[[ The data, beginning ]]
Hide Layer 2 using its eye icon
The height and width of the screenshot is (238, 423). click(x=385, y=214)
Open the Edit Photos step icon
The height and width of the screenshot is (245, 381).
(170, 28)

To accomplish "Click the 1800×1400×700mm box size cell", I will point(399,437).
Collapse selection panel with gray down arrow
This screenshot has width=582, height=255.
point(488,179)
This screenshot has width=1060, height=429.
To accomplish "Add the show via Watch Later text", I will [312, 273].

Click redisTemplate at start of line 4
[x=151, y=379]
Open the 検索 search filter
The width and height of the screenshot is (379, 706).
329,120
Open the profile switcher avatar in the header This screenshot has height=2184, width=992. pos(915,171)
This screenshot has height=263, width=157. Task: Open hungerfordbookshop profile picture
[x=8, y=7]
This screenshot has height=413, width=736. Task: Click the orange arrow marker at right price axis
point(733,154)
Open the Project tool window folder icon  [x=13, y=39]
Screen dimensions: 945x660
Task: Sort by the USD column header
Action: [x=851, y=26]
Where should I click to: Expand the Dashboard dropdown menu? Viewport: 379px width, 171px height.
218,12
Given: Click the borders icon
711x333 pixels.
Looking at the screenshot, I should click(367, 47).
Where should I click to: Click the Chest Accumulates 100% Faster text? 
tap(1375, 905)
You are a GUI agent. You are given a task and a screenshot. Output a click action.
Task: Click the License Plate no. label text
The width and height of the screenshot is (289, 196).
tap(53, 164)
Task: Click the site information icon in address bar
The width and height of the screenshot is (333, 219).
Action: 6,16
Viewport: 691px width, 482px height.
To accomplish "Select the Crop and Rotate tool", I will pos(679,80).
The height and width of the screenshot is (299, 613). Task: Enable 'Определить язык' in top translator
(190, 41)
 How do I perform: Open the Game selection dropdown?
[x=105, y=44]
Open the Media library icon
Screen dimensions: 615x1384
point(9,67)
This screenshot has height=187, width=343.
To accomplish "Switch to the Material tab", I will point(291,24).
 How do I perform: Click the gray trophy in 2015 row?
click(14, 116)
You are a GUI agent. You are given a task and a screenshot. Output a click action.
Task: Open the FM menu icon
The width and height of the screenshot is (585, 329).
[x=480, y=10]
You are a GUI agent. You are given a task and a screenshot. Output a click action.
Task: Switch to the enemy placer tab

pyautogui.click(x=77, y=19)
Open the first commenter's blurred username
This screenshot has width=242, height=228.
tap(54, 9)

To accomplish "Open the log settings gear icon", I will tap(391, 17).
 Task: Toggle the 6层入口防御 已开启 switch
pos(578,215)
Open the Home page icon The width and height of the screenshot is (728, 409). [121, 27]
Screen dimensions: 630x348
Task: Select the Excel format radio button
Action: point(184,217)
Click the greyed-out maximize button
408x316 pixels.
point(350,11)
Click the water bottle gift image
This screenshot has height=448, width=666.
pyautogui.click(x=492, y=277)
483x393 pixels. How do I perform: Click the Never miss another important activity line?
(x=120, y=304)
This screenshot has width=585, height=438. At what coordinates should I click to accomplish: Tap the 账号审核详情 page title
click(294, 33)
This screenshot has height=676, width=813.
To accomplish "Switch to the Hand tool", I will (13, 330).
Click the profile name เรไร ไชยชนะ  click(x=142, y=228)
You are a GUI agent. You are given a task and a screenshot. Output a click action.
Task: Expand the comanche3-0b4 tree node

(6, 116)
[[ The data, end ]]
* **What the exercise asks**:
Each entry above needs to be retyped exactly.

* **Expected output**:
Hide Layer 2 using its eye icon
The height and width of the screenshot is (238, 423). click(x=385, y=214)
Open the Edit Photos step icon
The height and width of the screenshot is (245, 381).
(170, 28)

To accomplish "Click the 1800×1400×700mm box size cell", I will point(399,437).
Collapse selection panel with gray down arrow
This screenshot has width=582, height=255.
point(488,179)
This screenshot has width=1060, height=429.
To accomplish "Add the show via Watch Later text", I will [312, 273].

Click redisTemplate at start of line 4
[x=151, y=379]
Open the 検索 search filter
The width and height of the screenshot is (379, 706).
329,120
Open the profile switcher avatar in the header This screenshot has height=2184, width=992. pos(915,171)
This screenshot has height=263, width=157. Task: Open hungerfordbookshop profile picture
[x=8, y=7]
This screenshot has height=413, width=736. Task: Click the orange arrow marker at right price axis
point(733,154)
Open the Project tool window folder icon  [x=13, y=39]
Screen dimensions: 945x660
Task: Sort by the USD column header
Action: [x=851, y=26]
Where should I click to: Expand the Dashboard dropdown menu? Viewport: 379px width, 171px height.
218,12
Given: Click the borders icon
711x333 pixels.
Looking at the screenshot, I should click(367, 47).
Where should I click to: Click the Chest Accumulates 100% Faster text? 
tap(1375, 905)
You are a GUI agent. You are given a task and a screenshot. Output a click action.
Task: Click the License Plate no. label text
The width and height of the screenshot is (289, 196).
tap(53, 164)
Task: Click the site information icon in address bar
The width and height of the screenshot is (333, 219).
Action: 6,16
Viewport: 691px width, 482px height.
To accomplish "Select the Crop and Rotate tool", I will pos(679,80).
The height and width of the screenshot is (299, 613). Task: Enable 'Определить язык' in top translator
(190, 41)
 How do I perform: Open the Game selection dropdown?
[x=105, y=44]
Open the Media library icon
Screen dimensions: 615x1384
point(9,67)
This screenshot has height=187, width=343.
To accomplish "Switch to the Material tab", I will point(291,24).
 How do I perform: Click the gray trophy in 2015 row?
click(14, 116)
You are a GUI agent. You are given a task and a screenshot. Output a click action.
Task: Open the FM menu icon
The width and height of the screenshot is (585, 329).
[x=480, y=10]
You are a GUI agent. You are given a task and a screenshot. Output a click action.
Task: Switch to the enemy placer tab

pyautogui.click(x=77, y=19)
Open the first commenter's blurred username
This screenshot has width=242, height=228.
tap(54, 9)

To accomplish "Open the log settings gear icon", I will tap(391, 17).
 Task: Toggle the 6层入口防御 已开启 switch
pos(578,215)
Open the Home page icon The width and height of the screenshot is (728, 409). [121, 27]
Screen dimensions: 630x348
Task: Select the Excel format radio button
Action: point(184,217)
Click the greyed-out maximize button
408x316 pixels.
point(350,11)
Click the water bottle gift image
This screenshot has height=448, width=666.
pyautogui.click(x=492, y=277)
483x393 pixels. How do I perform: Click the Never miss another important activity line?
(x=120, y=304)
This screenshot has width=585, height=438. At what coordinates should I click to accomplish: Tap the 账号审核详情 page title
click(294, 33)
This screenshot has height=676, width=813.
To accomplish "Switch to the Hand tool", I will (13, 330).
Click the profile name เรไร ไชยชนะ  click(x=142, y=228)
You are a GUI agent. You are given a task and a screenshot. Output a click action.
Task: Expand the comanche3-0b4 tree node

(6, 116)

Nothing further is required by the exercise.